"Bleeding Edge," NYT review, here. LAT, here. Publishers Weekly, here. Guardian. I like the LAT one best among the four, but it's wholly a personal matter of taste. I did not read any of the four entirely. Reading how reviewers handle his work, you understand his reclusiveness.
UPDATE: Rupert disses. Amazon praises. Is that a surprise?
FURTHER UPDATE: One review of the four, longer than needed, did capture a spirit, saying:
Still, reading Pynchon for plot is like reading Austen for sex. Each page has a little more of it than the one before, but you never quite get to the clincher.
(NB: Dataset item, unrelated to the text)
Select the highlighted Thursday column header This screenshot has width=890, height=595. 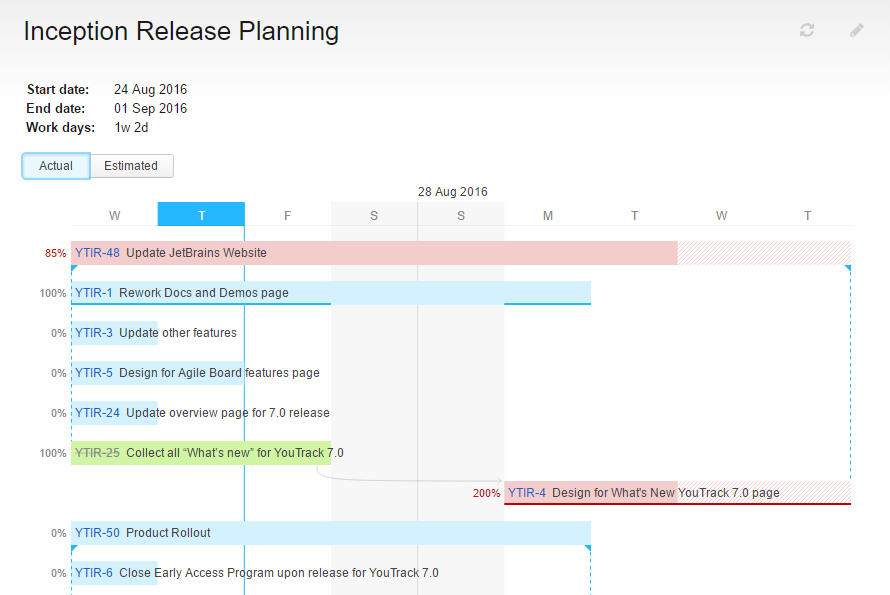(201, 215)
Luckily, Pynchon and Austen have ample recourse to the oldest, hardest-to-invoke rule in the book --when in doubt, be a genius. It's cheating, but it works. No one, but no one, rivals Pynchon's range of language, his elasticity of syntax, his signature mix of dirty jokes, dread and shining decency.
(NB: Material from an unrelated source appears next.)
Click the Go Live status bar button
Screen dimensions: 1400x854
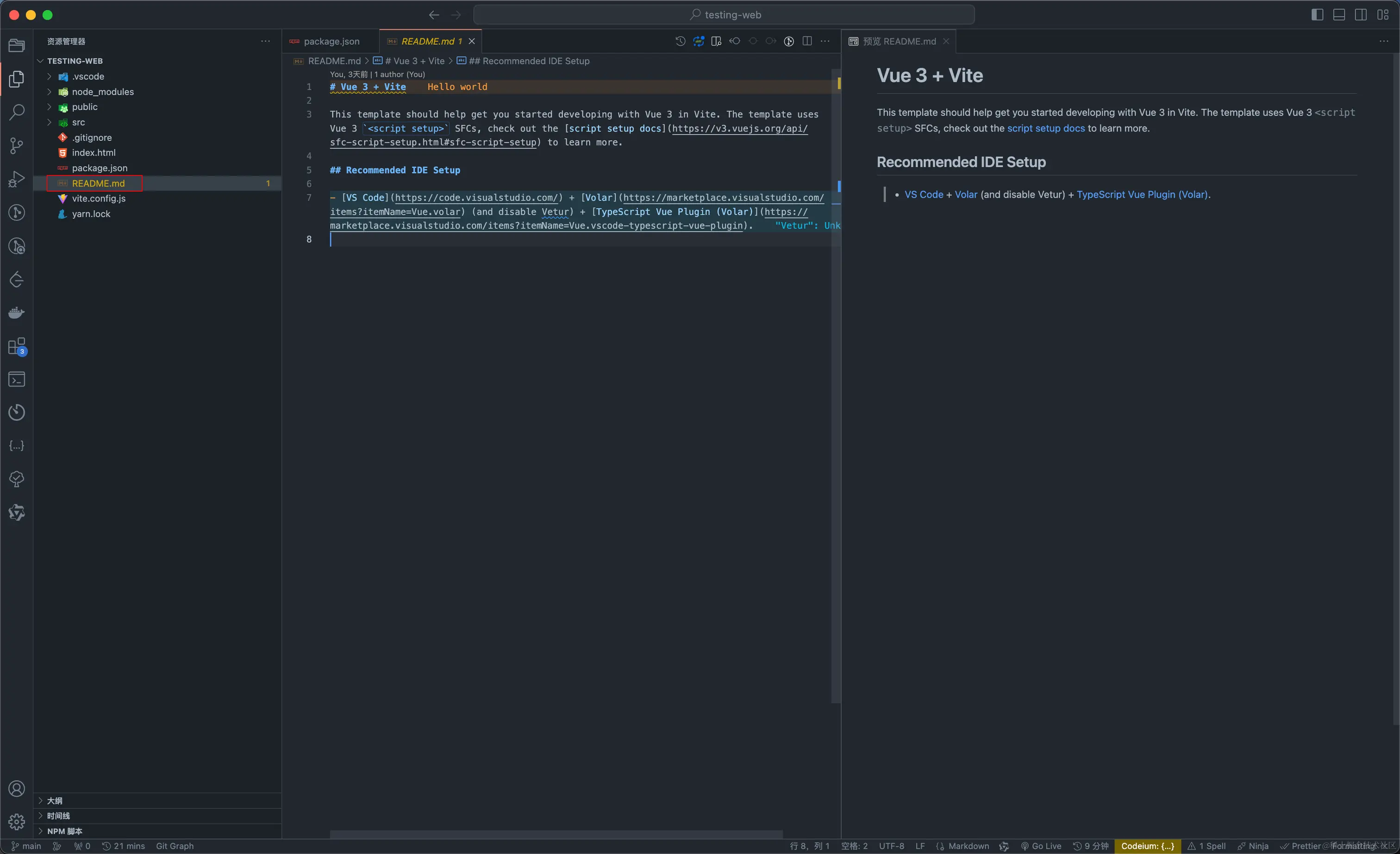(x=1041, y=846)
It's a peculiarity of musical notation that major works are, more often than not, set in a minor key, and vice versa. Bleeding Edge is mellow, plummy, minor-key Pynchon, his second such in a row since Against the Day (2006)--that still-smoking asteroid, whose otherworldly inner music readers are just beginning to tap back at. But in its world-historical savvy, its supple feel for the joys and stings of love--both married and parental--this new book is anything but minor. On the contrary, Bleeding Edge is a chamber symphony in P major, so generous of invention it sometimes sprawls, yet so sharp it ultimately pierces. All this, plus a stripjoint called Joie de Beavre and a West Indian proctologist named Pokemon. Who else does that?